The actress’s slope-roofed, one-story house sits at the end of a cul-de-sac, looking deceptively small. Twin stone lions at the top of the steps survey a manicured lawn. At the appointed hour, I rang the doorbell, which seemed to activate a lawn-sprinkling system as well as summon the housekeeper. We were alone in the house. She poured me root beer in Shepherd’s stainless-steel and Formica-laden kitchen. An acrylic plaque read, “No Smoking Under Penalty Of Death … Cybill Shepherd.” Viewed from the street, Shepherd’s house looks like the dwelling of a moderately successful plastic surgeon. Inside, the feeling is California transient. She has lived here with her seven-year-old daughter, Clementine, for six months. Hallway walls are covered in royal-blue velvet, a design conceit inherited from the previous owner, whose style Shepherd tags “expensive bad taste.” Futon couches and a coffee table barely fill up one large room; a glossy black piano, Wurlitzer jukebox and a glass-topped wicker dining table furnish another. Two volumes of Montaigne essays and the Oxford Book of Eighteenth-Century Verse coexist in a small bookcase. Shepherd’s 1985 Best Coiffured Woman award from Helene Curtis hangs on a nearby wall. A compact-disc collection holds titles by Mozart, Michael Jackson, Verdi and Kenny Loggins. Magazines to which C. Shepherd subscribes fill a commodious basket, among them The New Republic, Ms., The Spectator, Gourmet, Rolling Stone and a dog-eared, well-underlined Money stuffed with clippings from The Wall Street Journal about Ginnie Maes. Sliding glass doors lead to a generous L-shaped pool, a cabinlike sauna flanked by potted tomato plants and a deck extending over a steep slope. The drama of the view is the pollution, which hangs in a cocoa-hued cloud over the valley.

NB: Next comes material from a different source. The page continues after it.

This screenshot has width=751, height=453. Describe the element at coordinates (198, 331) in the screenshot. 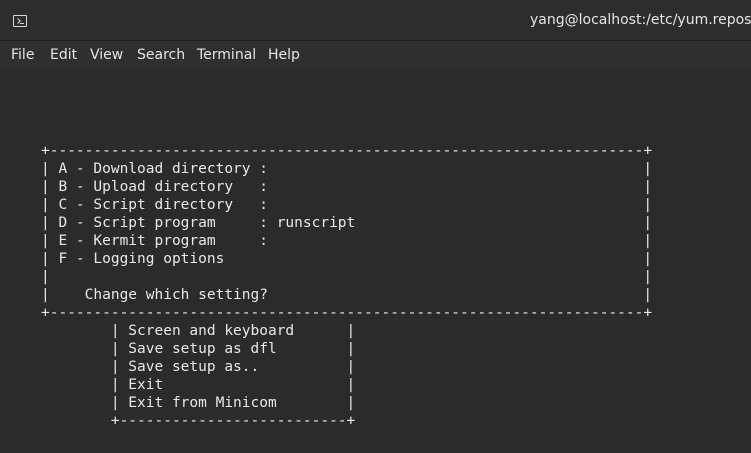

I see `menu-screen-and-keyboard: | Screen and keyboard |` at that location.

The actress appeared forty minutes later with the dark-haired, tanned Clementine and Clementine’s friend Megan in tow. She was singing, “Zip-a-dee-doo-dah, zip-a-dee-daaay,” in full voice and carrying pompons when she opened the door. She padded barefoot around her newly furnished Japanese dining room, inspecting its rice-paper walls and pausing to sit cross-legged on its tatami flooring. Satisfied, she walked to her living room and became supine.

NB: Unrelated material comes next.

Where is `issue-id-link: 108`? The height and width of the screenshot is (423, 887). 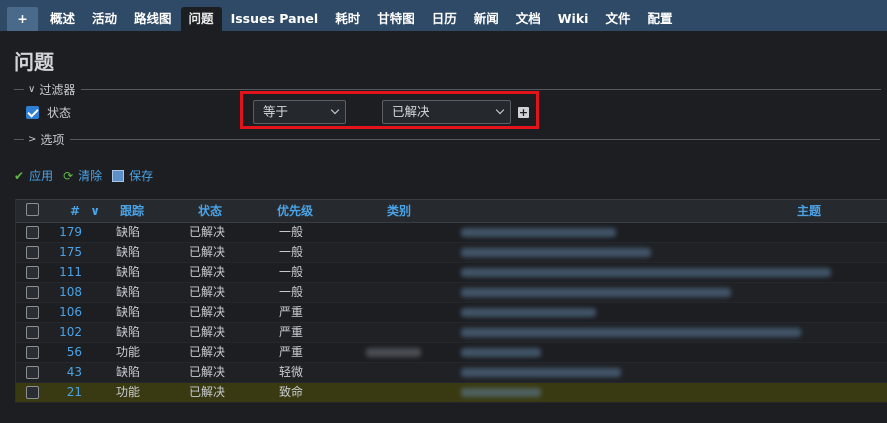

In the late afternoon light, Shepherd looks younger than she does on Moonlighting, probably because the fuzzy “beauty shots” she’s framed in make her seem suspiciously older than she is. “I’m middle-aged,” she says, “and it’s fabulous. I’ve been acting since I was twenty. I’ve been acting sixteen years. It’s just getting fun now. I’m just starting to learn how to do it. I’m just sort of loosening up to do it. And I know enough about myself to enjoy life. And I do enjoy it. It’s so divine. I love it — being in the middle of my life.”